Entre deux compositions épurées, faites d’un électro où le rythme et la mélodie des voix prédominent, l’artiste discutait nonchalamment avec son public, favorisant d’autant plus l’atmosphère intimiste que conviait aussi sa musique. Elle était accompagnée par deux choristes ainsi qu’un batteur, jouant elle-même quelques lignes épurées de guitare ou de boîte à cigare. Ses chansons, elles, racontaient la dépression qui l’a engouffrée, ou encore la beauté du corps de son mari. Dans la salle, le public était très attentif et semblait tout disposé à se faire envelopper par les mélodies à la fois vaporeuse et un brin RnB de La Force.
Patrick Watson
Qui dit nouvel album, dit nouveau décor: Patrick Watson et sa bande se sont installés au milieu des instruments et des prismes-miroirs qui, en tournant, reflétaient la lumière de mille manières. Au fond, un grand visage sculpté dans du métal et à demi caché par un autre prisme.
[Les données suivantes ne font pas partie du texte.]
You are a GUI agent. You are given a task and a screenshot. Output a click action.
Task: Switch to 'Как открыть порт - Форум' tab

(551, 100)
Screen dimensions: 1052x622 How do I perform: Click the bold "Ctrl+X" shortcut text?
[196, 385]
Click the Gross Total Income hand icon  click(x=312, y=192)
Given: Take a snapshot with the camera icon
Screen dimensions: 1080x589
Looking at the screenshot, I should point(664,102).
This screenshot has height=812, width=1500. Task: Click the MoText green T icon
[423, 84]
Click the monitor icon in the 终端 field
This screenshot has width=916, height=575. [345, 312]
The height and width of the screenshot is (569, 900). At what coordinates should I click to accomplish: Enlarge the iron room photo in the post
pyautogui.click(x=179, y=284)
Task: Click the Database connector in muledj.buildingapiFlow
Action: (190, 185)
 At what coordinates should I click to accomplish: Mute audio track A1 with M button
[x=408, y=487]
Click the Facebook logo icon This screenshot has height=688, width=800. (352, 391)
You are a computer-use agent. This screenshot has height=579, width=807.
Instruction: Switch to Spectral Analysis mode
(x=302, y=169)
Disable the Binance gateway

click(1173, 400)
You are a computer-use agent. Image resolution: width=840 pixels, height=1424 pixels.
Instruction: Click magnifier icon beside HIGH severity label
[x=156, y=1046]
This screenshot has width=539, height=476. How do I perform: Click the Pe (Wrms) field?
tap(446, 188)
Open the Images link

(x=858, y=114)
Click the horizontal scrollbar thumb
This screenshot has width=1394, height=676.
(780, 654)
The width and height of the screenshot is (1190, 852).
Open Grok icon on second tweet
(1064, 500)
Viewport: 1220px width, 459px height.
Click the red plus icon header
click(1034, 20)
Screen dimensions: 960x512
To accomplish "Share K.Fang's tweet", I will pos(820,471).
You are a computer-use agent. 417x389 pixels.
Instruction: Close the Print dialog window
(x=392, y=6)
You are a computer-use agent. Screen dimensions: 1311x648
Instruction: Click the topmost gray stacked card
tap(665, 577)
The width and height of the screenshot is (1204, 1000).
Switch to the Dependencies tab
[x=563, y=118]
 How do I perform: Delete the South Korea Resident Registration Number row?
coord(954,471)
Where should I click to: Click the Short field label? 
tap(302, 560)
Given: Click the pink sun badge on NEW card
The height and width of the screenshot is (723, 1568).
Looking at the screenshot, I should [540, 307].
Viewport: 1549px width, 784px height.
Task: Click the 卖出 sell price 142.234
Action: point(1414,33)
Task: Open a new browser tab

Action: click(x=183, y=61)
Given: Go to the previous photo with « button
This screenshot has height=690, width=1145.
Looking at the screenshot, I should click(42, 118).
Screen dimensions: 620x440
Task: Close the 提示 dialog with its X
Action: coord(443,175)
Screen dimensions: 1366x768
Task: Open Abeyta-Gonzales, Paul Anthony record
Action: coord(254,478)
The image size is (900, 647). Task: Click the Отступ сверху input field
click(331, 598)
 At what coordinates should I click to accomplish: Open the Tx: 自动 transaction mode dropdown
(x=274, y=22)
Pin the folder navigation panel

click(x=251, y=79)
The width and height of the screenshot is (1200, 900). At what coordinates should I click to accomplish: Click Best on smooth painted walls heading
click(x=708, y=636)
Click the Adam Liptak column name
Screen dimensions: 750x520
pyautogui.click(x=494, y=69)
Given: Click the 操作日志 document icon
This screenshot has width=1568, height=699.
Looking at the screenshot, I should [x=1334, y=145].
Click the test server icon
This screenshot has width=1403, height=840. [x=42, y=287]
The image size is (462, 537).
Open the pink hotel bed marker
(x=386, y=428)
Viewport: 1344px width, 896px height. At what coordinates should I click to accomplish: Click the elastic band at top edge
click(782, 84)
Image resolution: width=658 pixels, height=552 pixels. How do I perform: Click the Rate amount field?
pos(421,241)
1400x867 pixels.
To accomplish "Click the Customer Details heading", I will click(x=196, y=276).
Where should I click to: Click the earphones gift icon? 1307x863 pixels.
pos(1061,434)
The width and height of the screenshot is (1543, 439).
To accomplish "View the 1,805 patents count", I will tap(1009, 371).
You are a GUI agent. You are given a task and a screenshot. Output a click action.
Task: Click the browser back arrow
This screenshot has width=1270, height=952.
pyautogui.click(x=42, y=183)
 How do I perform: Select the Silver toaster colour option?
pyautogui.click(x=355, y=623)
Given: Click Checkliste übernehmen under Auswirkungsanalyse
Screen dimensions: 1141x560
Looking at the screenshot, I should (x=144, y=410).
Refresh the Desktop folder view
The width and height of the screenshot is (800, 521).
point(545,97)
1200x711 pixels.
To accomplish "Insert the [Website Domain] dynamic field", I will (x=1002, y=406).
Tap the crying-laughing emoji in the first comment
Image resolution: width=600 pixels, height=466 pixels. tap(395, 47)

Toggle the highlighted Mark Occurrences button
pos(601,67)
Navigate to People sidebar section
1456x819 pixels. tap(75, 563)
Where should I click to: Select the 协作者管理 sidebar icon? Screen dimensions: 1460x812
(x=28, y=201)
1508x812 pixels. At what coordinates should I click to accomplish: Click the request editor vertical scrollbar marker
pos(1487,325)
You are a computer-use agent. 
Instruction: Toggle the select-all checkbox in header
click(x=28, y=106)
Le groupe ne nous a pas trop fait attendre avant d’entamer Dream for Dreaming, la première pièce de « Wave ». On a tout de suite été transportés par cette version qui s’est matérialisée sous nos oreilles, à la fois fidèle à l’album et particulière, unique. Même chose pour les pièces suivantes, qui semblaient prendre une dimension supplémentaire sur scène.
L’aspect particulièrement aquatique de chansons comme Strange Rain était aussi mis de l’avant par les talentueux musiciens qui entouraient Watson. Les harmonies qu’ils chantaient en choeur évoquaient les sirènes. Les effets au piano (signés Watson) et à la guitare (gracieuseté du génial Joe Grass), ou encore le son des synthétiseurs nous faisaient basculer au fond des mers. Et sur l’ensemble, la voix de falsetto de Watson – reconnaissable entre toutes – se posait et se faisait rassurante.
Nous parlant tantôt en français, tantôt en anglais, l’artiste de Montréal prenait le temps de discuter avec son public entre les pièces, expliquant de temps à autre le sens de chansons telles que Melody Noir, composée pour « apprendre à aimer les trous dedans toi ». Impossible de ne pas s’attacher à ce personnage qui nous parlait humblement, entre deux rires francs, et qui nous regardait en souriant, les yeux fermés.
Les pièces passaient les unes après les autres, sous les regards rivés des spectateurs envoûtés. Le groupe a principalement joué « Wave » dans l’ordre, se permettant malgré tout quelques détours. On a notamment pu entendre Hearts (« Love Songs For Robots ») ainsi que Slip into Your Skin (« Close to Paradise ») avant que le groupe n’enchaîne avec les trois derniers titres du nouvel opus en s’abandonnant corps et âme à leur musique.
Après avoir fait passer la vague, le groupe est revenu sur scène sous une pluie d’applaudissements pour offrir un ultime et généreux rappel. Les musiciens se sont serrés autour d’un micro pour nous chanter Big Bird in a Small Cage. Patrick Watson en a profité pour faire chanter les spectateurs et même pour en inviter quelques uns à monter sur scène. Ils ont poursuivi avec In Circles, pour terminer avec un cadeau bien apprécié des connaisseurs: l’inédite Je te laisserai des mots, ainsi qu’une toute nouvelle pièce, dont les arrangements futurs se devinaient derrière le jeu de piano virtuose de Watson.